Rentré sous sa tente meublée dans le style militaire mais avec presque autant d’élégance que son hôtel de Paris ou son château du Piple, Maurice y trouva son neveu qui arpentait les tapis en l’attendant. Le fils de ses amis Frédéric-Henri et Constance de Friesen était arrivé à Paris dans les bagages de la Dauphine. C’était à présent un beau jeune homme ne rêvant que plaies et bosses, sympathique et enchanté de pouvoir servir un oncle aussi prestigieux. Admis parmi ses aides de camp, il entretenait autour de son maréchal une atmosphère de bonne humeur quasi permanente et savait le distraire quand ses idées noires le prenaient. Ne fût-ce qu’en lui parlant de Dresde, de ses parents et de leurs nombreux amis communs.
- Pourquoi tant d’agitation ? bougonna l’oncle. Il t’est arrivé quelque chose ?
- A moi non, mais à vous oui. J’ai chez moi deux femmes qui attendent que je les introduise auprès de vous.
- Deux femmes ? Quelle sorte de femmes ? Pas des dames tout de même ?
- J’aurais dû dire une femme - très quelconque ! - et une jeune fille… la plus jolie que j’aie jamais vue. La femme prétend que vous la connaissez… et que son époux a un poste dans les fournitures des armées. Enfin, elle parle aussi de sa fille aînée, une certaine Geneviève…
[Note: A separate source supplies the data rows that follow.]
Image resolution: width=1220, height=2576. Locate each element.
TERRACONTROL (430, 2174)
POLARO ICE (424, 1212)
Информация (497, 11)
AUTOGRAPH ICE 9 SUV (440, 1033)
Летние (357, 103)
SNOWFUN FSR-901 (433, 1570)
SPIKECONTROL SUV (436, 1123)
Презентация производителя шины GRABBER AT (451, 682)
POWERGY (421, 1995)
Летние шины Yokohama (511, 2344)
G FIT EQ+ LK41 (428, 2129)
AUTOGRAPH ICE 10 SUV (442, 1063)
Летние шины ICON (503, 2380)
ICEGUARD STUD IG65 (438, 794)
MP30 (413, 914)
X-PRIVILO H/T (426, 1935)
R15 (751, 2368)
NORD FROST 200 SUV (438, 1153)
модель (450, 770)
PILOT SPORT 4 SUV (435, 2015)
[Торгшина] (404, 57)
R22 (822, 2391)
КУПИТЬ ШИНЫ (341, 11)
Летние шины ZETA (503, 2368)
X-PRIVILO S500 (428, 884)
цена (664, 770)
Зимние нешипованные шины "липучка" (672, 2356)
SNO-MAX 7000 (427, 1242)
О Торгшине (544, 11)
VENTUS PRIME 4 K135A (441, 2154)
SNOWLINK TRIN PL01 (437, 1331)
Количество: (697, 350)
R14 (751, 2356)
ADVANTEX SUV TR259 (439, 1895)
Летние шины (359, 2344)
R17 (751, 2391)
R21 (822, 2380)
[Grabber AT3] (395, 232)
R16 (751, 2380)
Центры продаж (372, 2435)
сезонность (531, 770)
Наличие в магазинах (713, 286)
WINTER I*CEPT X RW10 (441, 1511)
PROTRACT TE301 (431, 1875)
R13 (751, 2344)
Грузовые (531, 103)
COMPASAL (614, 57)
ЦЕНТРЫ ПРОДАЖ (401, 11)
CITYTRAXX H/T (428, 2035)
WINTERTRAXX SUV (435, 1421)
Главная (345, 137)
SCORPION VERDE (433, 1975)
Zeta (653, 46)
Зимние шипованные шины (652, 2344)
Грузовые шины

Maurice éclata de rire, ce qui dans l'état où il était lui fit tous les biens du monde.
- La mère Rinteau !… Mais pourquoi toutes ces périphrases ? Elle n’avait qu'à dire son nom.
- C'est que… elle n'osait croire que vous vous en souviendriez.
- Elle est inoubliable ! Va la chercher !
Un moment plus tard, Friesen ramenait les visiteuses. La première armait d'un sourire épanoui un visage déjà en voie de perdition dont un épais maquillage s'efforçait de colmater les brèches. En contraste complet avec une vêture que n'eût pas désavouée une duègne espagnole, la seconde, toute jeune, était tout simplement exquise…
- Madame Rinteau ! émit Maurice avec la courtoisie dont il ne se départait jamais quelle que soit son interlocutrice. Qu'est-ce qui me vaut l'honneur de votre visite ?
Elle feignit la confusion et minauda :
- L’honneur ? Oh, Monseigneur est trop bon et…
- Je ne suis pas évêque, ni prince du sang ! Appelez-moi Monsieur le maréchal ! Vous ne venez pas, je l’espère, me parler de votre époux ? Des bruits sont venus jusqu’à moi touchant certain marché qui..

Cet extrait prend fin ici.